The US Federal Reserve has raised interest rates by a quarter of a percentage point - the second rise in three months.
It is only the third time rates have been hiked since the 2008 financial crisis and comes as the world's biggest economy sees steady economic and jobs growth.
The change - which was widely expected - increases rates to a range of 0.75% to 1%.
Policy makers stuck to their previous outlook that there would be two more hikes this year.
US shares saw gains and the dollar slipped back on the lack of any suggestion that rate rises might accelerate.
The Fed's projections also saw the US economy growing by 2.1% in 2017, unchanged from its December forecast.
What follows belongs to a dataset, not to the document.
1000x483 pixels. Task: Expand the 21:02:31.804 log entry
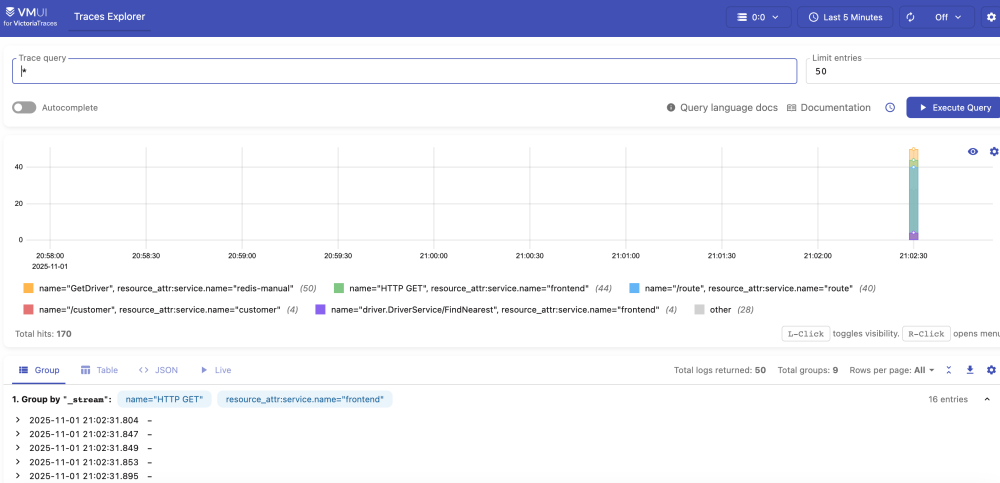[18, 420]
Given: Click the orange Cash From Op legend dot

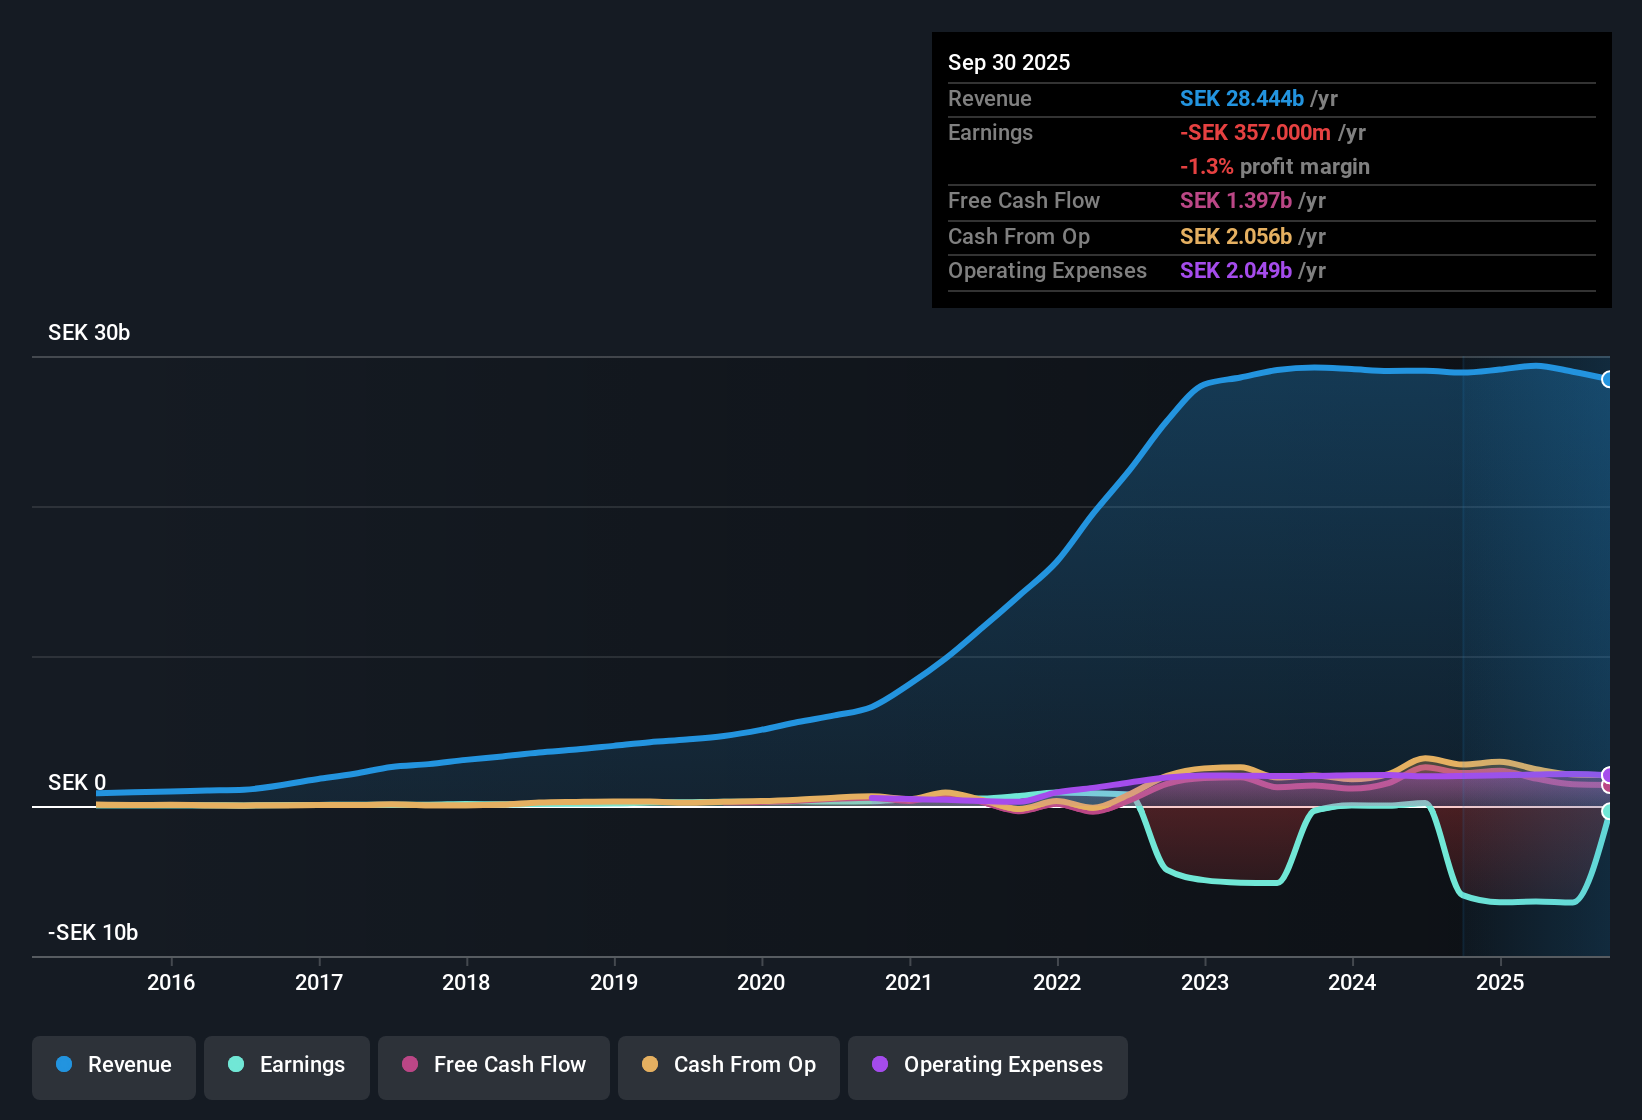Looking at the screenshot, I should click(650, 1065).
Official jobs figures published on Friday - which were better than expected - cleared the way for the latest rate hike.
Steadily increasing rates are a sign that the US is gradually being weaned off the stimulus of cheap borrowing costs that helped nurse it back to health after the recession.
Fed chair Janet Yellen said: "The economy continues to expand at a moderate pace."
Prospects for growth - and inflation - have been bolstered by Donald Trump's plans for tax cuts and a major programme of infrastructure spending.
Economists think the next Fed hike will come no earlier than June as the central bank will want time to assess the likelihood that Mr Trump's plans will be passed by Congress.
Rising US rates have global repercussions especially for developing countries most vulnerable to higher dollar borrowing costs.